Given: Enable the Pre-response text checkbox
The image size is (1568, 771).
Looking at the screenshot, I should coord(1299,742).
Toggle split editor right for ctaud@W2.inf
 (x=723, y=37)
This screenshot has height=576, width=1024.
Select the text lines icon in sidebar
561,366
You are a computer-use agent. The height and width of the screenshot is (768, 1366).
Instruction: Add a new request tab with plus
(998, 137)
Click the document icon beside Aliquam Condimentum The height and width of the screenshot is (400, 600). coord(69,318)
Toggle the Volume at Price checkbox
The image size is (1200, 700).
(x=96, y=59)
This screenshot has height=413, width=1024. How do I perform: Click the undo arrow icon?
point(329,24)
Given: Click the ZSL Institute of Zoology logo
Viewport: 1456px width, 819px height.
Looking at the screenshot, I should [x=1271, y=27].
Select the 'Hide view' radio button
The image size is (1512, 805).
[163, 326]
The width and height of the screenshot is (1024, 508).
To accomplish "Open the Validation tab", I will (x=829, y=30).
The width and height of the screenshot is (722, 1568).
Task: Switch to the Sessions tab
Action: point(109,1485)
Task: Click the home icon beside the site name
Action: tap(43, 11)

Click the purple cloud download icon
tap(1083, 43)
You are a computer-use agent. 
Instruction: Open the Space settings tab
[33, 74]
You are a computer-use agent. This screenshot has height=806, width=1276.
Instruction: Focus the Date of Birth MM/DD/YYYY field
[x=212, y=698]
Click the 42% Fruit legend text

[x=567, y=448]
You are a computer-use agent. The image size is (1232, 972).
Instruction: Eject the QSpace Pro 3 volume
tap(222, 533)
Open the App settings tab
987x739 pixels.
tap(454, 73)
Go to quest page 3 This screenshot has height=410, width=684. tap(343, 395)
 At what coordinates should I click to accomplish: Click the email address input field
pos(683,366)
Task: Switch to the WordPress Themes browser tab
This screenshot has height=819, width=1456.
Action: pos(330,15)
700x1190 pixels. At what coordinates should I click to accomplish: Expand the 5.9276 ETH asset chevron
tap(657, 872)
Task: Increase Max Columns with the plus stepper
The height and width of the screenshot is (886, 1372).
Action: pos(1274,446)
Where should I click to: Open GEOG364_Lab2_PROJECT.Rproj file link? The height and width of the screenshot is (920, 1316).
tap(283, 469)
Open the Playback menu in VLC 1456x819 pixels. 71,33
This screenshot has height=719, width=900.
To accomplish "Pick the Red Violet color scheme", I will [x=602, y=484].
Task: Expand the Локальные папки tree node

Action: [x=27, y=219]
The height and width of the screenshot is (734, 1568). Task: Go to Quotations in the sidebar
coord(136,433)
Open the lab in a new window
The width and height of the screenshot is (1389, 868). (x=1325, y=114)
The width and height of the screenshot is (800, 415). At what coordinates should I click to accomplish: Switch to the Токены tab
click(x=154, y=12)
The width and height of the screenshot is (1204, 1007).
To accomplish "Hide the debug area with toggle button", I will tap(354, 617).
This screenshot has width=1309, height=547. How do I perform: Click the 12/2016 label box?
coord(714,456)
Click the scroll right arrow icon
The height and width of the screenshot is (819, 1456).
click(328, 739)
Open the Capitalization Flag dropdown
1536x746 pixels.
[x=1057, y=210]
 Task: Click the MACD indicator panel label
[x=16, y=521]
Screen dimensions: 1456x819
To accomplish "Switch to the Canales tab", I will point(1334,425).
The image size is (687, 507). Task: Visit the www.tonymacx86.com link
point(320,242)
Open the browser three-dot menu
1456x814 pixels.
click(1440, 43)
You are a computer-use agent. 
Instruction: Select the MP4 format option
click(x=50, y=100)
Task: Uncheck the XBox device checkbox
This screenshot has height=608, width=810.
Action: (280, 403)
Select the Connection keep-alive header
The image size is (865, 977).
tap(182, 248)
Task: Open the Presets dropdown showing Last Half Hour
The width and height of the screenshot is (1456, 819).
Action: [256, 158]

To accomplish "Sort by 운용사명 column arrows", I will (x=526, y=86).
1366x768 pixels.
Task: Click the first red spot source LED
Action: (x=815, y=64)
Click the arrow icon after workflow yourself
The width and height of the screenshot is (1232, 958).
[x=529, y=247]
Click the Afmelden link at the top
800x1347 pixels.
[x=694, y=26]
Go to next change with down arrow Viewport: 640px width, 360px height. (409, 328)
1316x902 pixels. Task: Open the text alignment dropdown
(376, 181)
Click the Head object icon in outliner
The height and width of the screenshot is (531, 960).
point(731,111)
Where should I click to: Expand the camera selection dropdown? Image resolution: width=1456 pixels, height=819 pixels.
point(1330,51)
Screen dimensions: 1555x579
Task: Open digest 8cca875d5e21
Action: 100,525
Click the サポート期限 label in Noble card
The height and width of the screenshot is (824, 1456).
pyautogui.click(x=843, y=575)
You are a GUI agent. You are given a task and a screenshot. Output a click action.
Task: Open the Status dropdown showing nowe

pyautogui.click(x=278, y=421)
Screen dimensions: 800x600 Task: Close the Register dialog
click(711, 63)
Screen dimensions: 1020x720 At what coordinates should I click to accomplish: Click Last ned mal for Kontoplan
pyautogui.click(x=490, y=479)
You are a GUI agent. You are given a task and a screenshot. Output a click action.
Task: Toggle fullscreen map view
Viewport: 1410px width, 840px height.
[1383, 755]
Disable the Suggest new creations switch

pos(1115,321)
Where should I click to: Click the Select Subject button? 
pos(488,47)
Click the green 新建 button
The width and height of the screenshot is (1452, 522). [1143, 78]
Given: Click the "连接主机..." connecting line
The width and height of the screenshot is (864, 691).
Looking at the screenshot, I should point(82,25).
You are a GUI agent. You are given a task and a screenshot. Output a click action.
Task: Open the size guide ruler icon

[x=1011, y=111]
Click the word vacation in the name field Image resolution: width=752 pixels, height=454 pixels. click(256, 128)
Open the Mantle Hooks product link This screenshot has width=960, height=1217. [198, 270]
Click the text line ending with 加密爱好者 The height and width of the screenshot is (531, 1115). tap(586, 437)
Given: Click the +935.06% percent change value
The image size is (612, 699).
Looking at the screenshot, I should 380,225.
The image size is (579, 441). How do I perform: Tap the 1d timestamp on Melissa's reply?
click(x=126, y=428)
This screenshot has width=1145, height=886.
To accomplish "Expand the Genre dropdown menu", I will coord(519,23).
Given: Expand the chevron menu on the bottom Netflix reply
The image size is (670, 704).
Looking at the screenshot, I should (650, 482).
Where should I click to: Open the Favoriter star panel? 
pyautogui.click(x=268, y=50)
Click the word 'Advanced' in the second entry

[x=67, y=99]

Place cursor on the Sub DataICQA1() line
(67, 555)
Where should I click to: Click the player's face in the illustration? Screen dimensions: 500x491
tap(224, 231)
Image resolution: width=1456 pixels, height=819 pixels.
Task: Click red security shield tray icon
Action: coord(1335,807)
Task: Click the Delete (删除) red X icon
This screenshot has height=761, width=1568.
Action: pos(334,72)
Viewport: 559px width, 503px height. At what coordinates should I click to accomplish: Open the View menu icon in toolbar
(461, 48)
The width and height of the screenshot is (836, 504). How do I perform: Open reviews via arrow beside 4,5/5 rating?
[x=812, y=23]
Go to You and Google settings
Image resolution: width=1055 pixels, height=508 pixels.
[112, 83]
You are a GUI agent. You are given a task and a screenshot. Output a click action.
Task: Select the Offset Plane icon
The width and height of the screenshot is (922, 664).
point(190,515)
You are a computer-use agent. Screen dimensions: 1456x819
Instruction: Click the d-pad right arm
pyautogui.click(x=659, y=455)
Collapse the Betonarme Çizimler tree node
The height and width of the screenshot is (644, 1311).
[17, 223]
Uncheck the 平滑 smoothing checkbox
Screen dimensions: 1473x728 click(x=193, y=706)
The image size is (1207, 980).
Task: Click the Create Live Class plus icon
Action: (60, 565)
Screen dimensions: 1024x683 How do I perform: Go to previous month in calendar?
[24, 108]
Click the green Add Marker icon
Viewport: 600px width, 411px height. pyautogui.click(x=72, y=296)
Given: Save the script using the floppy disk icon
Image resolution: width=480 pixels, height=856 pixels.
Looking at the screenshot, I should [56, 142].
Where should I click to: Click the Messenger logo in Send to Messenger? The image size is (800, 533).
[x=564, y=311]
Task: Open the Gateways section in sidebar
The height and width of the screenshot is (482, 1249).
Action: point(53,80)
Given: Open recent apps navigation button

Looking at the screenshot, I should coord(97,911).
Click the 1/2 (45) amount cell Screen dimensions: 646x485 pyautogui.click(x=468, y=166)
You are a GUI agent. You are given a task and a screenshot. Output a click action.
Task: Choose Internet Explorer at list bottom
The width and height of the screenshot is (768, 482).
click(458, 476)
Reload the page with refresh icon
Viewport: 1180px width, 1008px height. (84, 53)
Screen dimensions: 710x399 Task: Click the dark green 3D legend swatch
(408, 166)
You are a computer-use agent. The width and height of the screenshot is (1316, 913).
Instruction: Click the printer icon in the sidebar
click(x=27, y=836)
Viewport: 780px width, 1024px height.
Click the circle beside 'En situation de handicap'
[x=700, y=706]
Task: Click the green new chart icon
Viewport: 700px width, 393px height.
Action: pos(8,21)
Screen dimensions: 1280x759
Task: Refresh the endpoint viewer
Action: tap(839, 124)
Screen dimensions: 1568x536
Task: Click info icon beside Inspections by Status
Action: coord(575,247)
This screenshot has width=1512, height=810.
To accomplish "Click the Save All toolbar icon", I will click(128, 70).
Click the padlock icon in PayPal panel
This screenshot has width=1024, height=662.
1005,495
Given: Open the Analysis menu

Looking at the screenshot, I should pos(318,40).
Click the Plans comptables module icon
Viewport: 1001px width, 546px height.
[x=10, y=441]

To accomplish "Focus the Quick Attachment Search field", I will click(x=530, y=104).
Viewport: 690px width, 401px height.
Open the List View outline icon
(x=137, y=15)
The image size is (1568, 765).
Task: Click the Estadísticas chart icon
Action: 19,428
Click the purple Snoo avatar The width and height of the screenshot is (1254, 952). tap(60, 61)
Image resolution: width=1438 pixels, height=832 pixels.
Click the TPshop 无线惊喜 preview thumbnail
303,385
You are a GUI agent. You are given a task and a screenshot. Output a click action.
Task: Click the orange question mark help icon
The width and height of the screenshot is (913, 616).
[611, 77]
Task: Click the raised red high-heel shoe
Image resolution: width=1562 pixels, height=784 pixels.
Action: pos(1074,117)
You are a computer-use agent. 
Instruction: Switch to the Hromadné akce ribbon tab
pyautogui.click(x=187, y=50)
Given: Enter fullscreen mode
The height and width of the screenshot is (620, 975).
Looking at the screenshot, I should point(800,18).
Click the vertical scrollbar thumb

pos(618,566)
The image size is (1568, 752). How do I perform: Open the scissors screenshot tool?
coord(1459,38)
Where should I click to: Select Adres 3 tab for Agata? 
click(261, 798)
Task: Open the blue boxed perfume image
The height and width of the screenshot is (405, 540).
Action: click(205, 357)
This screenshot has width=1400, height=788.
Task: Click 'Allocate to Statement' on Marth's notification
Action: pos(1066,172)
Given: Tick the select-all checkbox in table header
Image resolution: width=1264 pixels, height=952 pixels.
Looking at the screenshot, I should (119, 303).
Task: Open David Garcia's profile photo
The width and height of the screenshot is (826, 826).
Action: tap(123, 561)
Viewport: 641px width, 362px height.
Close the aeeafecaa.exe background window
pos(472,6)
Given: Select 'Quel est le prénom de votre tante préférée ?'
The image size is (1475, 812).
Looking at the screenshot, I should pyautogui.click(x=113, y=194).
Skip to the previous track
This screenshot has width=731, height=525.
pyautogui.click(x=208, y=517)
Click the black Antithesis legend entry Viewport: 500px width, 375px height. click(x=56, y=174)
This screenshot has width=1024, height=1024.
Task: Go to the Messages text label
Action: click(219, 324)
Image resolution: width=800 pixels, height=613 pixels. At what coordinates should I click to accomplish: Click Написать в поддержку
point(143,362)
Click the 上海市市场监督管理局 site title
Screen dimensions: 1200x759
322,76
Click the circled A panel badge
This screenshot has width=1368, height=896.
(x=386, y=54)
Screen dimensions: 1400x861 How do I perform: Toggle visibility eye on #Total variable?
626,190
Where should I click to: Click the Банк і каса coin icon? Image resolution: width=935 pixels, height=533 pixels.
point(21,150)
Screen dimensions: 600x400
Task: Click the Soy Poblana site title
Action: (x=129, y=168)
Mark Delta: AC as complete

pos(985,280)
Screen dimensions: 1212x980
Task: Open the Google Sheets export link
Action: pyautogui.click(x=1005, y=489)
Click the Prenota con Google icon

========

◆ What the exercise asks ◆
Put every line of the records above, from the line containing "This screenshot has height=719, width=900." down to and including the line containing "The width and height of the screenshot is (1389, 868).", into a JSON list of strings with one string per line and blank lines left out.

◆ Result ◆
[
  "This screenshot has height=719, width=900.",
  "To accomplish \"Pick the Red Violet color scheme\", I will [x=602, y=484].",
  "Task: Expand the Локальные папки tree node",
  "Action: [x=27, y=219]",
  "The height and width of the screenshot is (734, 1568). Task: Go to Quotations in the sidebar",
  "coord(136,433)",
  "Open the lab in a new window",
  "The width and height of the screenshot is (1389, 868). (x=1325, y=114)"
]